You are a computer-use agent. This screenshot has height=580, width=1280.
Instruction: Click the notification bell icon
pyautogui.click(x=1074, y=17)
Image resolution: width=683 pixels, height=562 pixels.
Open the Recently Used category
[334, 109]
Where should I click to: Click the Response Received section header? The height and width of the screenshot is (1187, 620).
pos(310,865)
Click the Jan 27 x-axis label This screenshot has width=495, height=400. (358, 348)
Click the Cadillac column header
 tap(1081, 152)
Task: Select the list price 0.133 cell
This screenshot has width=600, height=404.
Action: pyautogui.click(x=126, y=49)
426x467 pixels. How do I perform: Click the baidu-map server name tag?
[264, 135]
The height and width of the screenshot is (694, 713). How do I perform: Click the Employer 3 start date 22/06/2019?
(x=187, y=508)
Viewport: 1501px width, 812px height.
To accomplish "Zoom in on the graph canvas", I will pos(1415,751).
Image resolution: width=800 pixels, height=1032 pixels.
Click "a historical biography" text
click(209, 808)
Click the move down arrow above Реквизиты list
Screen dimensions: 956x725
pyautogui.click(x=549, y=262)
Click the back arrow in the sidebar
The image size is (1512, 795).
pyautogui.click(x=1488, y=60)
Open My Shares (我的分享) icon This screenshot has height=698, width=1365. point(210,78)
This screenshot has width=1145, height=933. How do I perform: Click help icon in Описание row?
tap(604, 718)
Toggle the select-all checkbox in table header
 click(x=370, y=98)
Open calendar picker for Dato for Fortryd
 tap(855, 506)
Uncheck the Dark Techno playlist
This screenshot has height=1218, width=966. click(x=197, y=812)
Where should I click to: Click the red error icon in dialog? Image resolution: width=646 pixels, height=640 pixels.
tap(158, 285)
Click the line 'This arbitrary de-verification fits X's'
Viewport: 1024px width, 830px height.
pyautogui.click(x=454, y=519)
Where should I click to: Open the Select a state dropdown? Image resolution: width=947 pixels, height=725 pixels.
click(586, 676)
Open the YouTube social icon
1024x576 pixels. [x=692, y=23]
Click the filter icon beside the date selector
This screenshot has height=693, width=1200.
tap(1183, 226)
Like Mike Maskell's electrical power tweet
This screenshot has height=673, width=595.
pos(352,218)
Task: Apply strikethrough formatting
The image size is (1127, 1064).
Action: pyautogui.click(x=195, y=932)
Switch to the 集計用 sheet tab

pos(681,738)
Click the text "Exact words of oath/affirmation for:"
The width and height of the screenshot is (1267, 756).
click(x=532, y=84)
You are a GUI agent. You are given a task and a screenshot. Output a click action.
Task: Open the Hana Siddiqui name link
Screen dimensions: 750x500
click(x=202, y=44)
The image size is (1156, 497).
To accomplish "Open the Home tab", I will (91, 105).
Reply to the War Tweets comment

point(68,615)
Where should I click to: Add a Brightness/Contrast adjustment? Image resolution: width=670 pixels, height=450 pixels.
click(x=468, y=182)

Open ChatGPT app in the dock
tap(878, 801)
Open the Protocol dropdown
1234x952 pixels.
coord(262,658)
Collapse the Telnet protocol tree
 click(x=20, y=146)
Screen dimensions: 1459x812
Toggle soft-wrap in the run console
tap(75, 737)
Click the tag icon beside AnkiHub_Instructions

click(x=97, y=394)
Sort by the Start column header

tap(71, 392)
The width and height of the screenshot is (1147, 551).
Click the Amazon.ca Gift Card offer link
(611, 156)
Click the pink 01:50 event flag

TASK »
Set down the data once more, word for word.

EXPECTED ANSWER »
You are a computer-use agent. This screenshot has height=580, width=1280.
Instruction: Click the notification bell icon
pyautogui.click(x=1074, y=17)
Image resolution: width=683 pixels, height=562 pixels.
Open the Recently Used category
[334, 109]
Where should I click to: Click the Response Received section header? The height and width of the screenshot is (1187, 620).
pos(310,865)
Click the Jan 27 x-axis label This screenshot has width=495, height=400. (358, 348)
Click the Cadillac column header
 tap(1081, 152)
Task: Select the list price 0.133 cell
This screenshot has width=600, height=404.
Action: pyautogui.click(x=126, y=49)
426x467 pixels. How do I perform: Click the baidu-map server name tag?
[264, 135]
The height and width of the screenshot is (694, 713). How do I perform: Click the Employer 3 start date 22/06/2019?
(x=187, y=508)
Viewport: 1501px width, 812px height.
To accomplish "Zoom in on the graph canvas", I will pos(1415,751).
Image resolution: width=800 pixels, height=1032 pixels.
Click "a historical biography" text
click(209, 808)
Click the move down arrow above Реквизиты list
Screen dimensions: 956x725
pyautogui.click(x=549, y=262)
Click the back arrow in the sidebar
The image size is (1512, 795).
pyautogui.click(x=1488, y=60)
Open My Shares (我的分享) icon This screenshot has height=698, width=1365. point(210,78)
This screenshot has width=1145, height=933. How do I perform: Click help icon in Описание row?
tap(604, 718)
Toggle the select-all checkbox in table header
 click(x=370, y=98)
Open calendar picker for Dato for Fortryd
 tap(855, 506)
Uncheck the Dark Techno playlist
This screenshot has height=1218, width=966. click(x=197, y=812)
Where should I click to: Click the red error icon in dialog? Image resolution: width=646 pixels, height=640 pixels.
tap(158, 285)
Click the line 'This arbitrary de-verification fits X's'
Viewport: 1024px width, 830px height.
pyautogui.click(x=454, y=519)
Where should I click to: Open the Select a state dropdown? Image resolution: width=947 pixels, height=725 pixels.
click(586, 676)
Open the YouTube social icon
1024x576 pixels. [x=692, y=23]
Click the filter icon beside the date selector
This screenshot has height=693, width=1200.
tap(1183, 226)
Like Mike Maskell's electrical power tweet
This screenshot has height=673, width=595.
pos(352,218)
Task: Apply strikethrough formatting
The image size is (1127, 1064).
Action: pyautogui.click(x=195, y=932)
Switch to the 集計用 sheet tab

pos(681,738)
Click the text "Exact words of oath/affirmation for:"
The width and height of the screenshot is (1267, 756).
click(x=532, y=84)
You are a GUI agent. You are given a task and a screenshot. Output a click action.
Task: Open the Hana Siddiqui name link
Screen dimensions: 750x500
click(x=202, y=44)
The image size is (1156, 497).
To accomplish "Open the Home tab", I will (91, 105).
Reply to the War Tweets comment

point(68,615)
Where should I click to: Add a Brightness/Contrast adjustment? Image resolution: width=670 pixels, height=450 pixels.
click(x=468, y=182)

Open ChatGPT app in the dock
tap(878, 801)
Open the Protocol dropdown
1234x952 pixels.
coord(262,658)
Collapse the Telnet protocol tree
 click(x=20, y=146)
Screen dimensions: 1459x812
Toggle soft-wrap in the run console
tap(75, 737)
Click the tag icon beside AnkiHub_Instructions

click(x=97, y=394)
Sort by the Start column header

tap(71, 392)
The width and height of the screenshot is (1147, 551).
Click the Amazon.ca Gift Card offer link
(611, 156)
Click the pink 01:50 event flag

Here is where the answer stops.